* [REQUIRED TASK] Reproduce the items below verbatim, starting at the line containing "Task: Enable sync frame at in point" and continuing through the line containing "point(795,287)", with both of those lines included.

* [DATASET RECORDS]
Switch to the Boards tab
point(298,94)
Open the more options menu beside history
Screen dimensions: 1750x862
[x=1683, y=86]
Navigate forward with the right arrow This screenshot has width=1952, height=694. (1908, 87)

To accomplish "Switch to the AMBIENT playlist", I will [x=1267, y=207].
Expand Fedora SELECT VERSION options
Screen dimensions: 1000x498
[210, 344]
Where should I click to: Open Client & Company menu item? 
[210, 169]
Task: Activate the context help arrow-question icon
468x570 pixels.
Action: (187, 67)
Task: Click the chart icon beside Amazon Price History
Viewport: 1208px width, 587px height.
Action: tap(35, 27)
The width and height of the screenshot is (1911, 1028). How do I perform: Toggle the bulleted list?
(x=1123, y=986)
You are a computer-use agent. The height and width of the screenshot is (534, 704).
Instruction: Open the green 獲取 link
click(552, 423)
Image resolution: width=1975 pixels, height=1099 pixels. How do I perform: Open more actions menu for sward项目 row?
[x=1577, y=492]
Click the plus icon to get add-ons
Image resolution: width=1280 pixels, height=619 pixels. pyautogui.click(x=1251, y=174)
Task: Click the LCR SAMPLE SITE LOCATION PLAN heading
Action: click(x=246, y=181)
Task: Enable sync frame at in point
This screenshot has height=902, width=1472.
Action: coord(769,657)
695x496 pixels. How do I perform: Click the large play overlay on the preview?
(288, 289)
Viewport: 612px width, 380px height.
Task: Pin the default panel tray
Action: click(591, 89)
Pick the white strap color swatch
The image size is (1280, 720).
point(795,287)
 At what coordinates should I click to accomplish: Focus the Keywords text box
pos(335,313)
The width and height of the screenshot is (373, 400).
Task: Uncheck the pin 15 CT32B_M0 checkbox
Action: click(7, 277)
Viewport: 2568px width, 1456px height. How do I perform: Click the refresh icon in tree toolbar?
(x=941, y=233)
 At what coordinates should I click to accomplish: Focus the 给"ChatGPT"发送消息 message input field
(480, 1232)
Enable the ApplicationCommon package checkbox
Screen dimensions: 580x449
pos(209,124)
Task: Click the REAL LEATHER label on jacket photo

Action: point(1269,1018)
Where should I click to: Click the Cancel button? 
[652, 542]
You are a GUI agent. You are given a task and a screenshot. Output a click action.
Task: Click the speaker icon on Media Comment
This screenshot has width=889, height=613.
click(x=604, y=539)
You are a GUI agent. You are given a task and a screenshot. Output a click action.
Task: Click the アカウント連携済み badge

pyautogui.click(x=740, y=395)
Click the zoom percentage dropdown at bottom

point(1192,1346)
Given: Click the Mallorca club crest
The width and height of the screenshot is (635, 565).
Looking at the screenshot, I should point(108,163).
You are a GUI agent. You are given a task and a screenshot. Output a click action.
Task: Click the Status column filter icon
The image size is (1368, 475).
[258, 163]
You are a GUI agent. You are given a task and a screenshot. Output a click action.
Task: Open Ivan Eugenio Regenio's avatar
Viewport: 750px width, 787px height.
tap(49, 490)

* [WRITTEN REPLY]
Task: Enable sync frame at in point
This screenshot has height=902, width=1472.
Action: coord(769,657)
695x496 pixels. How do I perform: Click the large play overlay on the preview?
(288, 289)
Viewport: 612px width, 380px height.
Task: Pin the default panel tray
Action: click(591, 89)
Pick the white strap color swatch
The image size is (1280, 720).
point(795,287)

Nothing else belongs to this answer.